Reproduce, word for word, the part of the running back passage that opens with the words containing "Shane Vereen" and closes with "fantasy-relevant in 2014.".

## Given passage

# # # #

Chalk this one up to a fluke. Redman filled in admirably when Rashard Mendenhall went down in Week 17 with a torn ACL. He had 110 total yards and a score in that game and followed that up with 142 total yards in a loss to Denver in the wild card round. He appeared to have an inside track on the starting role in 2012 while Mendenhall mended his ACL, but he did little with the carries he was given and was leapfrogged by Jonathan Dwyer. He had one good game in 2012 – 147 yards and a score in Week 9 – but otherwise never surpassed 13 carries or 43 yards in a game all season. He played 2 more games in 2013 and was released.

2012
Years in NFL
Regular Season FPPG
Fantasy Points Per Opportunity (Rank)

Playoff FPPG (Games/TDs)

Regular Season FPPG – Following Year

Shane Vereen
2
5.8
.41 (21)
17.1 (2/3)
10.9
Ronnie Hillman
1
3.2
.27 (95)
10.3 (1/0)
4.4

Hillman produced 83 yards on 22 carries and added 20 yards on 3 receptions in his one-and-done playoff game against the Ravens. He led the team in carries in the game, which may have been a sign of things to come for the rookie. But the Broncos took Montee Ball with the 58th pick in the 2013 draft and it was clear that Hillman would be nothing more than a 3rd down back. After the strong season by Knowshon Moreno and some encouraging signs from Ball in the latter half of 2013, it’s safe to say that Hillman won’t see enough carries to be fantasy-relevant in 2014.

Vereen did most of his damage in the divisional playoff win over Houston, with 41 rushing yards, 83 receiving yards and 2 TDs. The following game, a loss to the Ravens, he could only produce 40 total yards. Bill Belichick must have liked the versatility that Vereen offered, as he gave him 14 carries and 10 targets in Week 1 of this year. Vereen produced almost 16 fantasy points in that game but sadly was injured and missed the next 10 weeks. By the time he returned, a pecking order at running back had emerged, as Vereen’s usage turned wildly inconsistent from game to game. His best performances came as a receiver so it’s likely that he’ll remain in a Darren Sproles/Danny Woodhead type role in 2014. So long as he can stay healthy, he should be a factor in fantasy, though likely not as consistent as owners will wish.


Looking back at these performances and what we know of their careers afterward, a clear pattern emerges. The fluke performances – such as Williams, J. Jones, Davenport and Redman – took advantage of an injury, field position or a good matchup to produce their big games. They stand out quite plainly because they were all veterans by the time they had their breakout playoff game and they never parlayed it into anything bigger. Sproles is an exception here, as he was in his 5th year when he broke out. But part of his exception is due to limited opportunities beyond special teams during the heyday of one of the greatest RBs of all time.

# # # #

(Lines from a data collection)
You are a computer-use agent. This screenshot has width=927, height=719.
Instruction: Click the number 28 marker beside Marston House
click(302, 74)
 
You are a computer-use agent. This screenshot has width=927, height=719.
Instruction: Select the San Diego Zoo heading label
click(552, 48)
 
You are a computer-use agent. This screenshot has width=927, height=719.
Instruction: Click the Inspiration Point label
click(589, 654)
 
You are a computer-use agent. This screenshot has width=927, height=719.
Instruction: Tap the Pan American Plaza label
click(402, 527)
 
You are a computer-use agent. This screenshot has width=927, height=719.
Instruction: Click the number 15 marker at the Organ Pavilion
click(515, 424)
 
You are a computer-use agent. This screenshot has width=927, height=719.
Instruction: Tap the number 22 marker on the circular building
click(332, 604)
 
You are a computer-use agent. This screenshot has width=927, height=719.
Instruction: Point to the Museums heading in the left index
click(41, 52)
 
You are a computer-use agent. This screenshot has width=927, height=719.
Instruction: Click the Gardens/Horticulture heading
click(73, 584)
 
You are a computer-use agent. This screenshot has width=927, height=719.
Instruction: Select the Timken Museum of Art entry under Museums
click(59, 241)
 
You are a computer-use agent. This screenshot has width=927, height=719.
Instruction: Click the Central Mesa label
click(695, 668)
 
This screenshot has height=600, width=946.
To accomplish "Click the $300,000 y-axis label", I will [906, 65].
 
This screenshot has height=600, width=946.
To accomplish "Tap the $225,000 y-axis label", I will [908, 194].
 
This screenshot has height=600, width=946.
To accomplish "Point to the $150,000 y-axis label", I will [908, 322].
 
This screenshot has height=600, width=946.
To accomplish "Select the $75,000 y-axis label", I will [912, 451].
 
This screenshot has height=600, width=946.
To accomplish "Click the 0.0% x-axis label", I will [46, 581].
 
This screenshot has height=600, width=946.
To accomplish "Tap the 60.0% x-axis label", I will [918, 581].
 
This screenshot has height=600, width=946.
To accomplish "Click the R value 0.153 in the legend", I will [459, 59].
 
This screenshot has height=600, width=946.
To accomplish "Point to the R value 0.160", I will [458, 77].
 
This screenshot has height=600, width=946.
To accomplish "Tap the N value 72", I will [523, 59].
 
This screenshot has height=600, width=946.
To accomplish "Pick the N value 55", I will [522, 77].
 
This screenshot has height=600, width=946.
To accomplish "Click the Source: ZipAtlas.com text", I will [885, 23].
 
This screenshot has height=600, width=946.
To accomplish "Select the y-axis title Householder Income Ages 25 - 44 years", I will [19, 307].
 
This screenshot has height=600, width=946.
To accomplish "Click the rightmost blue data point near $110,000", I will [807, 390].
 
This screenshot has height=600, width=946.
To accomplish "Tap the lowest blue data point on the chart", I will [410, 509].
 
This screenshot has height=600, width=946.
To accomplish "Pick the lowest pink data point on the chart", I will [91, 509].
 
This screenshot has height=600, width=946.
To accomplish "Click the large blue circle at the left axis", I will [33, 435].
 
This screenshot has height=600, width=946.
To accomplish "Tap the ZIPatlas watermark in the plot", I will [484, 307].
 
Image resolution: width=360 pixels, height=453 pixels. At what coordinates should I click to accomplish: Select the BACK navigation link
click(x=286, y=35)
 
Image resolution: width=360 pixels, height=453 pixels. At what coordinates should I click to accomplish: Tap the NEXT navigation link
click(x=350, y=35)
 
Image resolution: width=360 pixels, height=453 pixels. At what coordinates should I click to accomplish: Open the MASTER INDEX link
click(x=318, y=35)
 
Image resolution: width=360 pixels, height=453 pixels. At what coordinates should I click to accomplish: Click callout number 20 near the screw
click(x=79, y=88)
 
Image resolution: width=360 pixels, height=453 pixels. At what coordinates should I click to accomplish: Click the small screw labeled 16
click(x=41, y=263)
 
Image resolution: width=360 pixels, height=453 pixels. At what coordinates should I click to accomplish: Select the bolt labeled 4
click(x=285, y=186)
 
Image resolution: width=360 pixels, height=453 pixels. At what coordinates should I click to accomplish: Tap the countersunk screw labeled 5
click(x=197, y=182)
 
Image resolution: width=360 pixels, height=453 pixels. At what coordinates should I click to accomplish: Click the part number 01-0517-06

# # # #

## Reply
Shane Vereen
2
5.8
.41 (21)
17.1 (2/3)
10.9
Ronnie Hillman
1
3.2
.27 (95)
10.3 (1/0)
4.4

Hillman produced 83 yards on 22 carries and added 20 yards on 3 receptions in his one-and-done playoff game against the Ravens. He led the team in carries in the game, which may have been a sign of things to come for the rookie. But the Broncos took Montee Ball with the 58th pick in the 2013 draft and it was clear that Hillman would be nothing more than a 3rd down back. After the strong season by Knowshon Moreno and some encouraging signs from Ball in the latter half of 2013, it’s safe to say that Hillman won’t see enough carries to be fantasy-relevant in 2014.